This study investigates when mutation testing requires selecting a subset of metamorphic relations (MRs) based on concrete mutants—rather than merely counting fault classes—to satisfy minimal completeness evidence requirements. To this end, the authors propose a “layer-wise relative completeness” criterion and introduce a dominance boundary theory driven by heterogeneity in killing signatures, thereby decoupling MR-specific concerns from conventional fault-class statistics. They define a scope-based fault signature kernel and, leveraging a set cover formulation, greedy approximation, integer linear programming, and SMS rank analysis—augmented with artifact channels and path-witness mechanisms—prove that the Min-MR-Complete problem is NP-hard, establish a logarithmic approximation bound, and provide both exact and approximate solution methods. Path witnesses further validate the efficacy of the boundary theorem under both collapsed and non-collapsed scenarios.

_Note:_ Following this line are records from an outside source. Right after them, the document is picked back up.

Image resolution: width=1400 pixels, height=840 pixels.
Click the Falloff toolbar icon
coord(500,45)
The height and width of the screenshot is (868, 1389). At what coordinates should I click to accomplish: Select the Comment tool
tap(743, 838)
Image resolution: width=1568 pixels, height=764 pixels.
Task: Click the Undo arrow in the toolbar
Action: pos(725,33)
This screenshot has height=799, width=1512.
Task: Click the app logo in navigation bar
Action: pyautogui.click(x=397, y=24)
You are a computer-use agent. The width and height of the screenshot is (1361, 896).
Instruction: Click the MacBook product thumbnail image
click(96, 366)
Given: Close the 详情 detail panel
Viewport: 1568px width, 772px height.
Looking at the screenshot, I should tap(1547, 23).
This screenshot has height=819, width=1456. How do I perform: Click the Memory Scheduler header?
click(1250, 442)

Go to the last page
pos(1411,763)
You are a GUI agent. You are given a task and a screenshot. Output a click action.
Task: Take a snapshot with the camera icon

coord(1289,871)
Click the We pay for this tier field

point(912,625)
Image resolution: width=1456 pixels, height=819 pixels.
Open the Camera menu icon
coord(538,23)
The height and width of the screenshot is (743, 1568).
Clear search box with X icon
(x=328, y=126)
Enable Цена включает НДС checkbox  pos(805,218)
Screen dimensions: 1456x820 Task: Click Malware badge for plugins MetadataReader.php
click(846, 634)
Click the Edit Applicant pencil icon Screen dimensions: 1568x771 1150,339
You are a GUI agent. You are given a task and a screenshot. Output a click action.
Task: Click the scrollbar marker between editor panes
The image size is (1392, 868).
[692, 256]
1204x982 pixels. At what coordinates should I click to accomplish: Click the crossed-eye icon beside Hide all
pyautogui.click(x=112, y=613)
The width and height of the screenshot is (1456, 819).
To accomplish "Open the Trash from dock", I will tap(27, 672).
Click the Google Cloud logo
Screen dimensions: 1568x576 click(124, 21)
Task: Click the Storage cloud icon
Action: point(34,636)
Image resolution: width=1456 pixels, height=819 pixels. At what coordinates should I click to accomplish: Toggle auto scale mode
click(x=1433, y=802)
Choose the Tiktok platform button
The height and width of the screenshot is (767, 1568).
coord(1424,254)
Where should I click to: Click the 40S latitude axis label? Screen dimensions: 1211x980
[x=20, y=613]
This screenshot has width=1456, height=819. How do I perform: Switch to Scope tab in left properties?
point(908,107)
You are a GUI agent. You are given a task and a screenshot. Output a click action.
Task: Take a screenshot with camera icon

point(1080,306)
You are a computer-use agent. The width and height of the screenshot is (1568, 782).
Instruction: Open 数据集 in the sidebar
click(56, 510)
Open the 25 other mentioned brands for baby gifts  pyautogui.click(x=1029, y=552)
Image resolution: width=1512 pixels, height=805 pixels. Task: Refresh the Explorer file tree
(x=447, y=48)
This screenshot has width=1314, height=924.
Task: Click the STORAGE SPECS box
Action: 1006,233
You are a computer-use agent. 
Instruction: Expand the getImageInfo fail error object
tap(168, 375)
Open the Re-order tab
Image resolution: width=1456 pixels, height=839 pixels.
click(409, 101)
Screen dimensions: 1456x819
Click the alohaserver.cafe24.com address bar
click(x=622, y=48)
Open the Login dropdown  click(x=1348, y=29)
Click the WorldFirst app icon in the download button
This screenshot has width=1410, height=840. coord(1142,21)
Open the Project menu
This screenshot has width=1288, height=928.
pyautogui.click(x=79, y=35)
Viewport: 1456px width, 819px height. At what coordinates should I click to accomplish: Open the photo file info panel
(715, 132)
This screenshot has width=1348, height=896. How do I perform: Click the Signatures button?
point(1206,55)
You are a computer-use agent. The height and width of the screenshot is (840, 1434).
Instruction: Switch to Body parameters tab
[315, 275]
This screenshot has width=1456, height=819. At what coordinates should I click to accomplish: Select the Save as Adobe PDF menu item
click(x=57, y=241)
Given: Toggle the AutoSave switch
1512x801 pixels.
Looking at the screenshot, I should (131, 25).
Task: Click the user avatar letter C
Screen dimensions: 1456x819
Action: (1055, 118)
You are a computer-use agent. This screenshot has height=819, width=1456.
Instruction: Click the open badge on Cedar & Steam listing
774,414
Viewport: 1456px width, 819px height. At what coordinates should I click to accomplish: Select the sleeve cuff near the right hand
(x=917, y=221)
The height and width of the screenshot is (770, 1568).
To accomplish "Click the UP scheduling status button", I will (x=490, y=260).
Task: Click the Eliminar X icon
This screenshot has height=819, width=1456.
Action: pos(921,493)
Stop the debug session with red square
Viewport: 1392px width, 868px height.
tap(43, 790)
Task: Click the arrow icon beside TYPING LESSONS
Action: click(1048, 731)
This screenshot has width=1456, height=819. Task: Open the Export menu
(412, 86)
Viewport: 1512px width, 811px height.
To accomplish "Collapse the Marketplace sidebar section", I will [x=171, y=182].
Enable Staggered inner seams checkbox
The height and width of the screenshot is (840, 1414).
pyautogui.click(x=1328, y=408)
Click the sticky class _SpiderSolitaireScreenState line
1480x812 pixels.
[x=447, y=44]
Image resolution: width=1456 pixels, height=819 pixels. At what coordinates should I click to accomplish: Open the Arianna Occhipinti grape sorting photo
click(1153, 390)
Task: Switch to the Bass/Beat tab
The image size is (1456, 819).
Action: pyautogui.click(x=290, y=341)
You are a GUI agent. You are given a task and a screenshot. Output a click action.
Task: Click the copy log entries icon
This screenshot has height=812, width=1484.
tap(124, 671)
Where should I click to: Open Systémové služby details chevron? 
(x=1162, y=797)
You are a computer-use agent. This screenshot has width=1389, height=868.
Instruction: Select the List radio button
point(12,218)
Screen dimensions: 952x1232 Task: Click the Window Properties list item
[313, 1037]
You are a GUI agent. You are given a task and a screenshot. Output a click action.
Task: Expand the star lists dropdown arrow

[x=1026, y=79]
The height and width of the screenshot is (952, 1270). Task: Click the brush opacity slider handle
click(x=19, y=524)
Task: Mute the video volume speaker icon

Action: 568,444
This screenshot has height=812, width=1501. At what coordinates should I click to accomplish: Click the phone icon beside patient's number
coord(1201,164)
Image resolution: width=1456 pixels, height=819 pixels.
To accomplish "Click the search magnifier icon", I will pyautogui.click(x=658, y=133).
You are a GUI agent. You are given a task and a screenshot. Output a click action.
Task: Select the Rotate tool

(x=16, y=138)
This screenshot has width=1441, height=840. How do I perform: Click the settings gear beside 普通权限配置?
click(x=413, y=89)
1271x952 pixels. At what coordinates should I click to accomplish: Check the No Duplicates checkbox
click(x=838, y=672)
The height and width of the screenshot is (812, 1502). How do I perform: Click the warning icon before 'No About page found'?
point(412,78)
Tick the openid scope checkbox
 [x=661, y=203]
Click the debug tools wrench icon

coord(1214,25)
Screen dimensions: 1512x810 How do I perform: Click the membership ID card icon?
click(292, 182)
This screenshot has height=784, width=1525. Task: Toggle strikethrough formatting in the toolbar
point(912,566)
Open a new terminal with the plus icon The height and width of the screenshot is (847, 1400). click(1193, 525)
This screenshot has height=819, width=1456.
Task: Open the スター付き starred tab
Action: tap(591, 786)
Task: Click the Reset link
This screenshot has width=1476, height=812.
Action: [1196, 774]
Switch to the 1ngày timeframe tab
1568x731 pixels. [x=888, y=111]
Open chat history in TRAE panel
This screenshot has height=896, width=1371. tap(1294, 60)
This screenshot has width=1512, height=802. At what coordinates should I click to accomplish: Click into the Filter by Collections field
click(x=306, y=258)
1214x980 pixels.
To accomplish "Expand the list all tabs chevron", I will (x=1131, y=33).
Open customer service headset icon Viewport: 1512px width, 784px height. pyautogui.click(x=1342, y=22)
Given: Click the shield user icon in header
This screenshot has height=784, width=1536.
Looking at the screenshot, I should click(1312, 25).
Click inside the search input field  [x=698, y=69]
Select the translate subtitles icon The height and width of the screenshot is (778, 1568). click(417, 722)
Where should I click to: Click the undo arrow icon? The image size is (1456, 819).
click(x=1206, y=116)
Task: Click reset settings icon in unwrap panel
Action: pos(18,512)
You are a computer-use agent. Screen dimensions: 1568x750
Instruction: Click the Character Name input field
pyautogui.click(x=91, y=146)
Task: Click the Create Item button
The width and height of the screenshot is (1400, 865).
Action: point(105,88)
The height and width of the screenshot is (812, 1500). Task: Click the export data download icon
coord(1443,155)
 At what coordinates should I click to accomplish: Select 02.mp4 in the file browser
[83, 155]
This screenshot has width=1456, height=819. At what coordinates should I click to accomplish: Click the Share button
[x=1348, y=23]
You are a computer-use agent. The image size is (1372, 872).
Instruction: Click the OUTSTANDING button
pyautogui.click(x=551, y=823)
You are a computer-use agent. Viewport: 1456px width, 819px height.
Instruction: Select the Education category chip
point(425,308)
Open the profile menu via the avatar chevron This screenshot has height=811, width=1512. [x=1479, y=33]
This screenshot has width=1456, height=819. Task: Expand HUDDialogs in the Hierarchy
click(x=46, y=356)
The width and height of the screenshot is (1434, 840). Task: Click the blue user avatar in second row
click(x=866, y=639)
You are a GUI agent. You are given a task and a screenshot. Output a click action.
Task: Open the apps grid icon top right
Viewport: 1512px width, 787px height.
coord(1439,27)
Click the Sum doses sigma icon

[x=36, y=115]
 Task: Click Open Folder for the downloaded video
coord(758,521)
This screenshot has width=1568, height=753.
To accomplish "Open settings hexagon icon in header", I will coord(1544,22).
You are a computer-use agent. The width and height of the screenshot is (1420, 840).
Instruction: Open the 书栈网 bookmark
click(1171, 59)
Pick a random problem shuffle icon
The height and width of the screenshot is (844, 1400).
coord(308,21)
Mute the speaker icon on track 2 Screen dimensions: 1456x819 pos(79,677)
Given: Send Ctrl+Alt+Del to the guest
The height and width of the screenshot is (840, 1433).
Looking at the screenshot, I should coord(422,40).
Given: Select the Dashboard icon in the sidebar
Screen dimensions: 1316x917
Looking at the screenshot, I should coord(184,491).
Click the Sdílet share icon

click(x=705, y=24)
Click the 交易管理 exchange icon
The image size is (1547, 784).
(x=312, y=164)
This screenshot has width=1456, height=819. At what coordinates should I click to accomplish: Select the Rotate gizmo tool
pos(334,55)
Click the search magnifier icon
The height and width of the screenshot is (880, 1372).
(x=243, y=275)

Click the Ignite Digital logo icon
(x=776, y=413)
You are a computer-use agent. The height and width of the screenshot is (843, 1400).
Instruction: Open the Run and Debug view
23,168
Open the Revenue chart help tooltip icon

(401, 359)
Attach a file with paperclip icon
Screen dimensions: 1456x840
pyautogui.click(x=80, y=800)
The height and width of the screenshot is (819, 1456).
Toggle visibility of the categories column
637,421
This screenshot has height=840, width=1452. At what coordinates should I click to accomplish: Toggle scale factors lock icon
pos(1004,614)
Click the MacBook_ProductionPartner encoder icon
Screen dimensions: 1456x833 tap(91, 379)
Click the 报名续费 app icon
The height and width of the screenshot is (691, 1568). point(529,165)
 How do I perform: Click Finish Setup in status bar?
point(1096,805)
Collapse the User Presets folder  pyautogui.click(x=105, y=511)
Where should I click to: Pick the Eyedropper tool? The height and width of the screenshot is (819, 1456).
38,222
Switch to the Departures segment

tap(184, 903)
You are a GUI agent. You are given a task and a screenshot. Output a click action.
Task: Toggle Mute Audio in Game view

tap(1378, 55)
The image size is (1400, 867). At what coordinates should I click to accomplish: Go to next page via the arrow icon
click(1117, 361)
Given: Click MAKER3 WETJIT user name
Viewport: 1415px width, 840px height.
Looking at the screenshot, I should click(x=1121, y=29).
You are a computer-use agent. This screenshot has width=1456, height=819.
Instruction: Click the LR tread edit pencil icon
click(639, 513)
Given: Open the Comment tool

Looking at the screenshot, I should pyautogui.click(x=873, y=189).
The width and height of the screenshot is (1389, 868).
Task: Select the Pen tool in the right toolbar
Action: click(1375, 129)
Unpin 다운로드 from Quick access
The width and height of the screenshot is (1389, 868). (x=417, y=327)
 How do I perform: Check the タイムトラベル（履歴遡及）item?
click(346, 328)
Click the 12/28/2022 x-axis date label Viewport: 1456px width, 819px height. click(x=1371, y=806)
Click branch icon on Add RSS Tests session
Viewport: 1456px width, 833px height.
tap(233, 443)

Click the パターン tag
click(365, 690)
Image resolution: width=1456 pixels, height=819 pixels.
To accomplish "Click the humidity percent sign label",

This paper asks when MR-subset selection is a real mutant-level requirement for minimum complete evidence in metamorphic testing rather than a coarse fault-class counting artifact. We define a layer-relative completeness criterion over an admitted mutant--draw coverage universe. The central result is a support-set domination boundary: it states when class-level abstraction is safe and when mutant-level MR minimization is necessary. The boundary is governed by kill-signature heterogeneity, which yields a scoped fault-signature kernel and separates the MR-specific question from ordinary fault-class counting. The resulting Min-MR-Complete problem is Set-Cover-equivalent over the selected coverage universe, giving NP-hardness, the classical logarithmic approximation boundary, a greedy approximation, an exact ILP formulation, and an SMS-rank upper bound that is not a lower bound or tight predictor. Artifact lanes provide lane-local minimization and audit evidence; separately, route witnesses instantiate both collapse and non-collapse regimes for the boundary theorem and are not pooled as population-level experiments. Other MR-class-proxy rows remain intermediate signals rather than route-admitted witness evidence.